- AUFGABENSTELLUNG:
Fassen Sie den Textauszug zum Ostersonntag in genau zwei Sätzen zusammen.

- TEXTAUSZUG:

Ostersonntag 27. März 2005

Ich habe zwar ein schlechtes Gewissen, trotzdem werfe ich die komplette Familie um 8 Uhr morgens aus dem Bett. Die Ostereiersuche wird im Schnellgang durchgezogen, das Frühstück ebenso. Danach packen wir haufenweise Klamotten und mein Fahrrad und vier Laufräder in den alten Kombi und machen uns auf den Weg.

 

Erste Station sind meine Eltern, die sich zum Glück bereiterklärt haben, den 3 Kids über Ostern Asyl zu gewähren. Danach stelle ich fest, dass ich keine Adresse für die Abholung der Startunterlagen habe, und wir fahren wieder nach Hause. Ich schaue schnell im Internet nach und wir machen uns wieder auf den Weg nach Köln. Bis auf einen Verrückten, der uns fast von der Autobahn schiesst, weil er nicht bemerkt, dass an seiner Autobahnauffahrt der Beschleunigungsstreifen fehlt, läuft die Fahrt bemerkenswert ruhig. Das Wetter wird besser, je näher wir Köln kommen und die Stimmung steigt unaufhörlich.

- BEREITGESTELLTES MATERIAL:
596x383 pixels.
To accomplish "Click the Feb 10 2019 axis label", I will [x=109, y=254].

* * *

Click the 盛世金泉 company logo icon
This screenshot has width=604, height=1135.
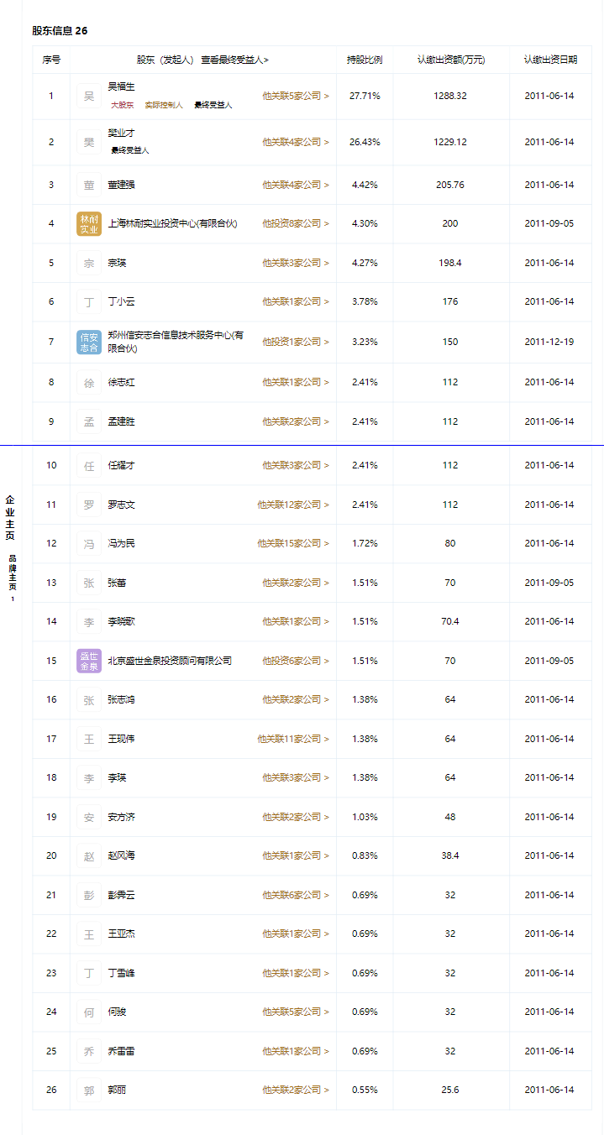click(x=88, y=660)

- ANTWORT ZUR AUFGABE:
Am Ostersonntag, dem 27. März 2005, wird die Familie um 8 Uhr geweckt, Ostereiersuche und Frühstück werden im Schnellgang erledigt, und Kleidung, ein Fahrrad sowie vier Laufräder werden in den alten Kombi geladen. Nach einem Halt bei den Eltern der schreibenden Person, die die drei Kinder über Ostern aufnehmen, und einer Rückfahrt nach Hause, um die Adresse für die Abholung der Startunterlagen nachzuschlagen, geht es nach Köln, wobei die Fahrt bis auf einen Beinaheunfall auf der Autobahn ruhig verläuft und Wetter und Stimmung sich stetig bessern.